══ Material provided

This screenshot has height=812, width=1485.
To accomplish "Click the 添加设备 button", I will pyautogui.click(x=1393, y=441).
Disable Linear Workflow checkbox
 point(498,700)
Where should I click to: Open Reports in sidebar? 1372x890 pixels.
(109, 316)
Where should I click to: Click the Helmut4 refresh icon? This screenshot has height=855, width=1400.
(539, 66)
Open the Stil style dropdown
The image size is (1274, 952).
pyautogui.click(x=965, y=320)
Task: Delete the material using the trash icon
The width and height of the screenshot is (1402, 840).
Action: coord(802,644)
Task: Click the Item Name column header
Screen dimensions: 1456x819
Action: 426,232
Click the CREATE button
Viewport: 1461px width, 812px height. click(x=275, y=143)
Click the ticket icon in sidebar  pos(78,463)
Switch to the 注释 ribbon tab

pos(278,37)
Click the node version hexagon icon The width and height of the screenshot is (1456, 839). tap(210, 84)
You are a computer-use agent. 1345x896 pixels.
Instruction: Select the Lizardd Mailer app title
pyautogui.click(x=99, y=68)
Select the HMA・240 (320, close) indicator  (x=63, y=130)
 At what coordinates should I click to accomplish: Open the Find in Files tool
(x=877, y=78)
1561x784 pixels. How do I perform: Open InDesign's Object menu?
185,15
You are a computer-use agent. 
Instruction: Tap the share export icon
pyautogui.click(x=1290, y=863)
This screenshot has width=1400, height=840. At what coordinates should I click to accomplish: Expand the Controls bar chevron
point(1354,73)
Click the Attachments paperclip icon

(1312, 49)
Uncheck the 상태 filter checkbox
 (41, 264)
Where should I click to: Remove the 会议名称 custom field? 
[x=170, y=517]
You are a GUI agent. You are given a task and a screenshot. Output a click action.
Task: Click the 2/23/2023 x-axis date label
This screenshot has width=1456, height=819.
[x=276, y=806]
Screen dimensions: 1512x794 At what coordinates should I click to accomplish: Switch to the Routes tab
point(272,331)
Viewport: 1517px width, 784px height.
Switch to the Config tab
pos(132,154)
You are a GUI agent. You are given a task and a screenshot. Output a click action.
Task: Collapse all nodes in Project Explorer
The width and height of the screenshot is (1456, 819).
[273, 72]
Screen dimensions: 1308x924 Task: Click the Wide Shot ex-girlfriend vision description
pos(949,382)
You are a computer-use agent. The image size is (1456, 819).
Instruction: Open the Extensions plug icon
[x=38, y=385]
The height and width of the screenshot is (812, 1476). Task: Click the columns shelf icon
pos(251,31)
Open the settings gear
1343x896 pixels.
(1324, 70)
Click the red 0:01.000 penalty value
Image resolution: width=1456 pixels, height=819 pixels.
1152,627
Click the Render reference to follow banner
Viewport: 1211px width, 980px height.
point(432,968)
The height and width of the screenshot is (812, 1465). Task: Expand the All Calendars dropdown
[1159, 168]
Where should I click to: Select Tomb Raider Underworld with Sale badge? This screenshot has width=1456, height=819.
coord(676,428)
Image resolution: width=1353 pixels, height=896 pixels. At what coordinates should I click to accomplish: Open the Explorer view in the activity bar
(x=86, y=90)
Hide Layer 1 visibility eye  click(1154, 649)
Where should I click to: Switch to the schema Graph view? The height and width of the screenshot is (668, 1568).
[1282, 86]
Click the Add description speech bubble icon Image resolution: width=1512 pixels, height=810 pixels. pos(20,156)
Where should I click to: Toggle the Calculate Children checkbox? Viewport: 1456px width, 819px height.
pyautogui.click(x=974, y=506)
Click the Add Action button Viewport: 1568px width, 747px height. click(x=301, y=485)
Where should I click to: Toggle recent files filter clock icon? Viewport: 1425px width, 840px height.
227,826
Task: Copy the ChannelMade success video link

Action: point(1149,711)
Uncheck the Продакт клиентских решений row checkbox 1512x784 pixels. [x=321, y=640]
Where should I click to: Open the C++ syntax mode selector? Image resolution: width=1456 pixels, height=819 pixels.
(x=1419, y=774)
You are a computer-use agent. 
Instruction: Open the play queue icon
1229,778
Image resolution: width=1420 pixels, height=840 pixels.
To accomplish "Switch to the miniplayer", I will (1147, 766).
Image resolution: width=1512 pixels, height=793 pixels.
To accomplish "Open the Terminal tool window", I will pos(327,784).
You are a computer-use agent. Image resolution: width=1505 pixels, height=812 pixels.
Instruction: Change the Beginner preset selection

════

■ Task prompt
In the entries above, locate every line with the word "will" and copy it.

■ Exercise answer
To accomplish "Click the 添加设备 button", I will pyautogui.click(x=1393, y=441).
To accomplish "Switch to the miniplayer", I will (1147, 766).
To accomplish "Open the Terminal tool window", I will pos(327,784).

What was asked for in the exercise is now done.